Chicken Enchilada Parmigiana

Slightly adapted from Healthy Food for Living

Serves 4


  • 4 boneless, skinless chicken breasts
  • salt and pepper, to taste
  • 1 C flour
  • 2 tsp ground cumin
  • 2 tsp ground coriander
  • 1 tsp ground cayenne pepper
  • 2 eggs
  • 2 C panko breadcrumbs
  • 1 1/2 C enchilada sauce, divided
  • 1 Tbsp extra virgin olive oil
  • 1 C cheddar cheese
  • 1/4 cup freshly grated Parmesan cheese
  • chopped fresh cilantro


  1. Preheat oven to 450°F.
  2. Season chicken with salt and pepper.
  3. In a shallow dish, combine flour, cumin, coriander, and cayenne.  In a separate bowl, whisk eggs, and place bread crumbs in a third dish. 
  4. Dredge the chicken in flour and egg.  Coat the chicken in breadcrumbs.
  5. Repeat with remaining chicken.
  6. Heat olive oil in a large non-stick skillet set over medium-high heat.
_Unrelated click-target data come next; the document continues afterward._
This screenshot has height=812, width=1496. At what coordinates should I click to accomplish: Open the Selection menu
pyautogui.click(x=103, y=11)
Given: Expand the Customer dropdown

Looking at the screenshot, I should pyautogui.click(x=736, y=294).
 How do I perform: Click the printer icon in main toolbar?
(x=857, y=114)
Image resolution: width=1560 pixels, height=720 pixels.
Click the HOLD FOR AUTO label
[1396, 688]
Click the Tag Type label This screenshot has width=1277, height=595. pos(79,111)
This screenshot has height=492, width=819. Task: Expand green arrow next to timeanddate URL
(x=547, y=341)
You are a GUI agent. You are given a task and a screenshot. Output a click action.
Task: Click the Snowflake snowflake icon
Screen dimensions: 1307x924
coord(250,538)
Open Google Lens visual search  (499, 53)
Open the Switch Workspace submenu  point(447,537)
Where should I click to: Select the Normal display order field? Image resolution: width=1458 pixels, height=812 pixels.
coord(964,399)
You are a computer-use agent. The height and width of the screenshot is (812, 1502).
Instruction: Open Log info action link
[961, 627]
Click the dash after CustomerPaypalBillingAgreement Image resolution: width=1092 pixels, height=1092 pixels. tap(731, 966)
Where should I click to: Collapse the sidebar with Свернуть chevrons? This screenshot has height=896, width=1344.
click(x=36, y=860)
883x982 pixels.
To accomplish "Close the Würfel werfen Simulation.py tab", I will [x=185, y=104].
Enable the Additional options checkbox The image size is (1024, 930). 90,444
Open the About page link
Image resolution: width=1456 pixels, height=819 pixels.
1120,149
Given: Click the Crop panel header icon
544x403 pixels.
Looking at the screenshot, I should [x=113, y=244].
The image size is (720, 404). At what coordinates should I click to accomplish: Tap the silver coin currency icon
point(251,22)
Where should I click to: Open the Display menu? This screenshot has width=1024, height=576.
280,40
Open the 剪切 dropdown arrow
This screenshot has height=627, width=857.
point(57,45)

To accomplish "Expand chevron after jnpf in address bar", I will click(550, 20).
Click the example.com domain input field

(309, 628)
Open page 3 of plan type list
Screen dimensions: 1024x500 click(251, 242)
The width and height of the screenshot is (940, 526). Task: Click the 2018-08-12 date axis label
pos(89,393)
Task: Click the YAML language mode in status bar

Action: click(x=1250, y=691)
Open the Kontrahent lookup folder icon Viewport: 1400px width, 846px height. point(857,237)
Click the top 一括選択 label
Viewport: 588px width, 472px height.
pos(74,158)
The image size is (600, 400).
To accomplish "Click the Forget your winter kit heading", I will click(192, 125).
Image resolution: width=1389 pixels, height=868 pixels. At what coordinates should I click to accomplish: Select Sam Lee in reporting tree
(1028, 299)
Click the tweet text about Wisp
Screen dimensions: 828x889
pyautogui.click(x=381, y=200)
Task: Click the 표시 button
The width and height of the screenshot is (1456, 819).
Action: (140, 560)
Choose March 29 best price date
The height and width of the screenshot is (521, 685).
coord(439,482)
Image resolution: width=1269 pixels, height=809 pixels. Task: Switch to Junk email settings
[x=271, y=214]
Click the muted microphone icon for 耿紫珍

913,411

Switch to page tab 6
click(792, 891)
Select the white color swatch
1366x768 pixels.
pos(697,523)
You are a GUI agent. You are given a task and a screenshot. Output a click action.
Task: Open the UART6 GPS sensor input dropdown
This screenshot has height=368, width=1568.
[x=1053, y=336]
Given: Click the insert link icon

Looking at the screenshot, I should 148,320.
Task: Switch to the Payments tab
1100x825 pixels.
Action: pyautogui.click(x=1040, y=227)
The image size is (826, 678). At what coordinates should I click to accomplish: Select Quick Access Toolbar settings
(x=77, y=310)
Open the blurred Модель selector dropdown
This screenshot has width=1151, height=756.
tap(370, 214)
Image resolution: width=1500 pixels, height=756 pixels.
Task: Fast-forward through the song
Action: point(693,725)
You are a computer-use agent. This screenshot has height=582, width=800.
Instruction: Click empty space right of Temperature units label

Place chicken breast halves into the hot skillet and cook, turning once, until golden brown on both sides.
  7. Spread 1/2 cup enchilada sauce into the bottom of your baking dish, and cover with chicken. 
  8. Spoon the remaining 1 cup enchilada sauce evenly over the chicken.  Top chicken with cheddar and parmesan cheeses.  
  9. Bake for 15 minutes, or until the cheese is golden and the chicken is cooked through.
  10. Serve with cilantro for garnish.